Consignes – Mettez toutes les lignes des entrées ci-dessous sous forme de tableau Markdown à deux colonnes, « Numéro » et « Ligne de l'entrée », en omettant les lignes vides.

Entrées de repérage d'éléments

- - -

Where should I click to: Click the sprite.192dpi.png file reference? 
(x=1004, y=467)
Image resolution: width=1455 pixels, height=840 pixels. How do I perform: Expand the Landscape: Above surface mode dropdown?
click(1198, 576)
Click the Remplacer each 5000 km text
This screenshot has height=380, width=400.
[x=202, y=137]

- - -

Résultat attendu –
| Numéro | Ligne de l'entrée |
|---|---|
| 1 | Where should I click to: Click the sprite.192dpi.png file reference?  |
| 2 | (x=1004, y=467) |
| 3 | Image resolution: width=1455 pixels, height=840 pixels. How do I perform: Expand the Landscape: Above surface mode dropdown? |
| 4 | click(1198, 576) |
| 5 | Click the Remplacer each 5000 km text |
| 6 | This screenshot has height=380, width=400. |
| 7 | [x=202, y=137] |